[INSTRUCTIONS FOR THE TASK]
The lines to return run from the one containing "Open info icon beside Para decisão" through the end of the material; give them exactly and leave out the pictures.

[DATA EXCERPTS]
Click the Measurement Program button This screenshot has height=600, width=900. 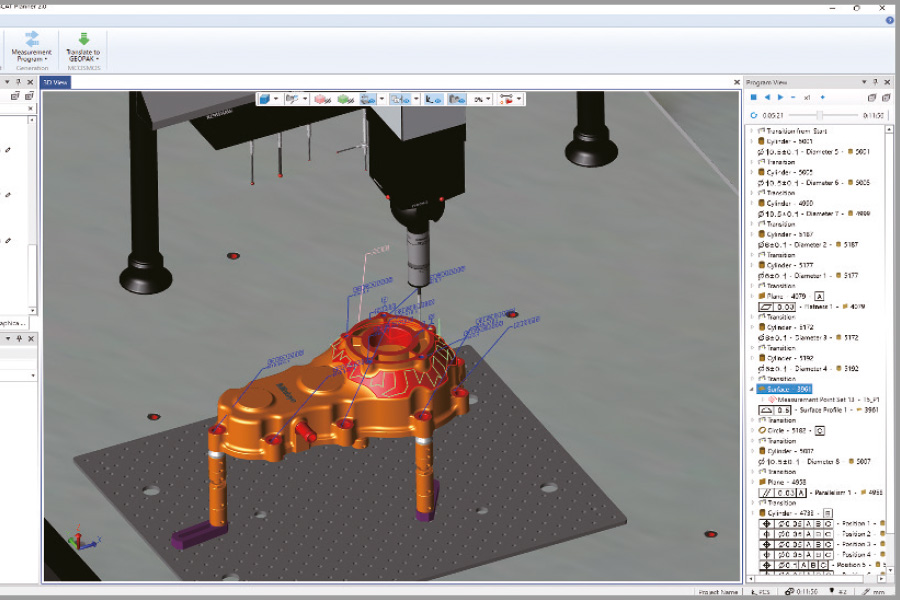point(31,46)
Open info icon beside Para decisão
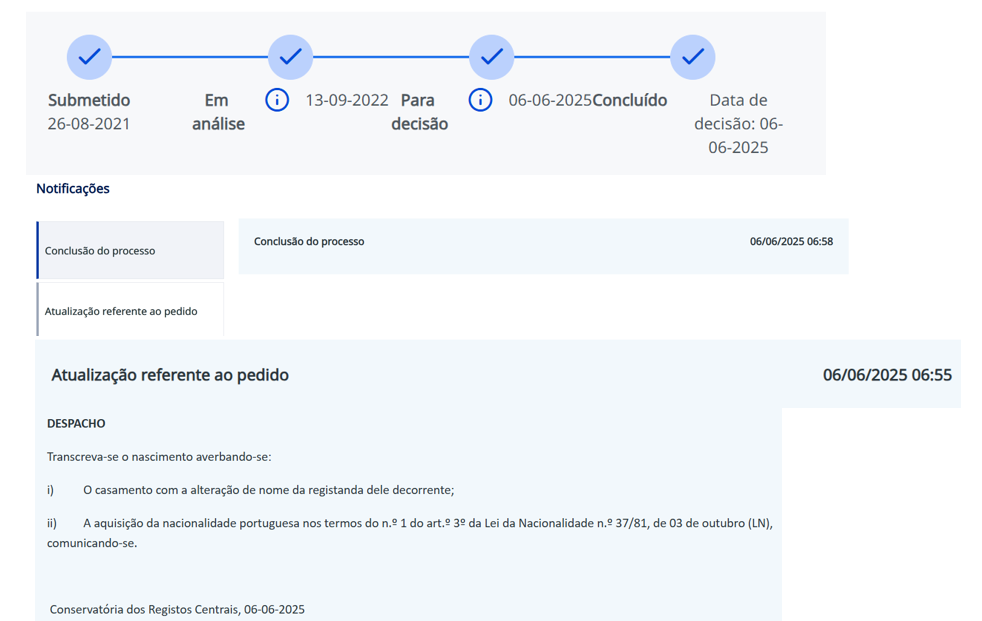 coord(480,100)
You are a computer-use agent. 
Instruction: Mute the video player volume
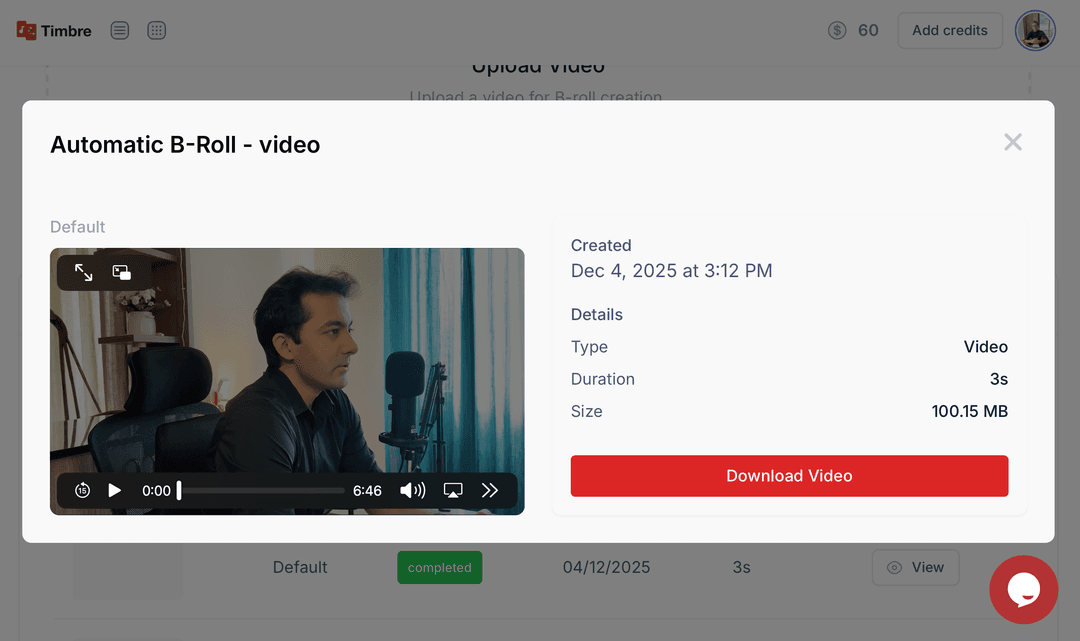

[TASK ANSWER]
Open info icon beside Para decisão
 coord(480,100)
You are a computer-use agent. 
Instruction: Mute the video player volume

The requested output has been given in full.